TIM: Yeah, I’m thinking there’s a need for some formal structure around how this is taught. Sex education, for example, is fully integrated into the program.
SAM: Policy, yeah.
TIM: Because that’s a pretty important thing to know. How to act, react or not, the etiquette of online, the implications of permanent digital content, should be a class.
SAM: Oh, absolutely. And it’s the most essential thing, because what you remember, probably, of primary school and early high school is not what you learnt, but the friends that you had and the social things that you did. And that’s the most important thing.
This is how kids are socializing. This is the most important aspect of how they’re making sense of themselves with reference to everybody else. It’s the most important. And I think it’s very exciting, because you’re talking to kids about what’s important and how they – for me, I love talking to children about what they’re doing and how it affects other people. I think it’s really exciting.
But what schools have to do is be aware they’re going to have to change their policies every year, because every single year there’s new apps, there’s different associations with the apps, whether it’s that it’s a 10-second photo you get to see or what are the extra things that happens when you use this app.
TIM: Like a conference call on Google+. We could have nine other people in on a video call that can be recorded.
SAM: Yeah, that’s right.
TIM: As you said, it moves fast. You mentioned Instagram before, and your stepdaughter had a number of followers, which rang a few alarm bells for you. Why was that?

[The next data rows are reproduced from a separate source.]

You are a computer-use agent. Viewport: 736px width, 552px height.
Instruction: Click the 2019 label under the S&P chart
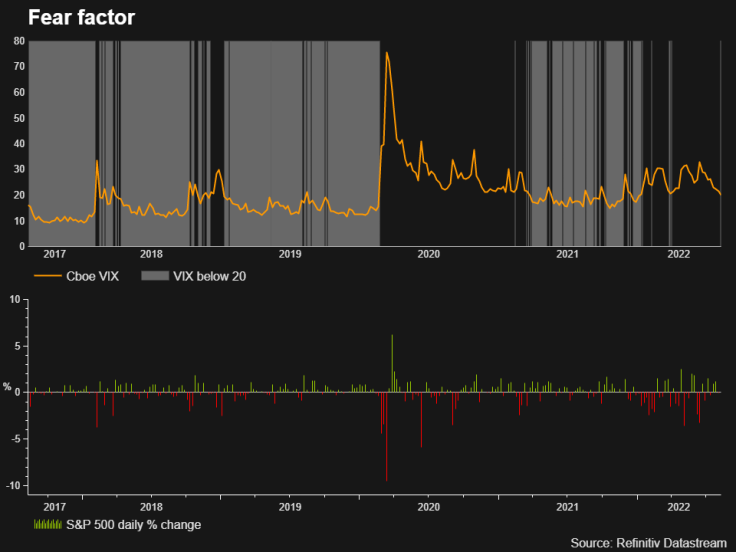290,507
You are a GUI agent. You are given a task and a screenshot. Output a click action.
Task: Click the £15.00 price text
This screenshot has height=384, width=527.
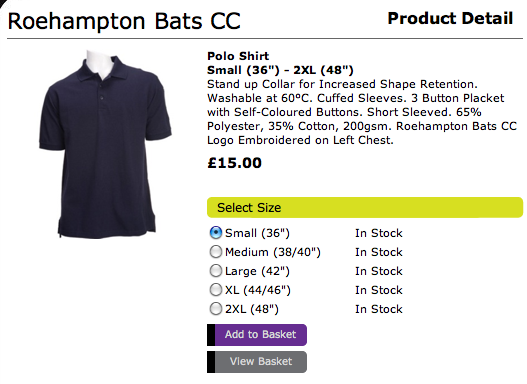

SAM: Because she just wanted followers to increase her number of followers. We said to her, “Who’s this? Who’s this? Who’s this? Who’s this?” and she had no idea. So we asked her to delete those followers.

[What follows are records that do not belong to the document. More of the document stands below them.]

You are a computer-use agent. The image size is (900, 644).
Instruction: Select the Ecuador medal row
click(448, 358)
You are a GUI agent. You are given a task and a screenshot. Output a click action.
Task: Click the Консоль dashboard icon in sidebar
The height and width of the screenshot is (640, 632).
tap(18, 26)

But the thing is with free apps, children can be downloading them, and they’re for free so they don’t have to ask their parents for money or anything like that, and they can just keep adding them to their phone or their iPod, and parents don’t necessarily have to know.
TIM: There’s a potential danger here of that creepy side of the web, people stalking or even going so far as to groom. Is that what was on your mind?
SAM: That was not foremost in my mind. Foremost in my mind was the thundering realization that my stepdaughter wasn’t thinking about those people and what their view of her might’ve been at all. For her, it was “I just want to have lots of followers and this is fun,” and there was no thinking whatsoever – of course, and I’m glad that she doesn’t have that aspect to her thinking yet in away, because she’s sweet and hasn’t had any experience of those darker parts of life – but that’s not in their mind at all, the darker aspects of what they’re doing.
TIM: I’ve seen many adults chasing big numbers. They want to have that public scoreboard of having a large number of friends, connections on whatever network they have. I would imagine that’s accentuated as a child.
TIM: That it makes you more important, especially if you’ve got more followers.
SAM: Absolutely. Because with adults, we’ve been through adolescence, and we’ve learnt how to deal with us compared to everybody else. By and large, we’re fairly settled with who we are and we’re more accepting of the fact that not everyone is going to like us.
But for adolescents, that’s happening for them right now. They’re in the time of their lives when peer group trumps everything else. It’s a completely different experience.
TIM: (laughs) Gosh. I’m glad we’re not back there.
SAM: Oh, same. It was very simple for us, wasn’t it?
TIM: I think we had our own issues back in the day, but certainly this – I think there was a level of visibility that parents had. I mean, obviously we could go in the back park, and they never knew what we were up to there either. And believe me, there were all sorts of things we got up to.
TIM: Well, you know, as a normal young boy then, absolutely. But yes, I guess it’s almost deceptive that they’re in the room. You feel like you’ve got some control or oversight into what they’re doing, but of course, you don’t know what they’re looking at on the screen. What they’re producing, what they’re consuming.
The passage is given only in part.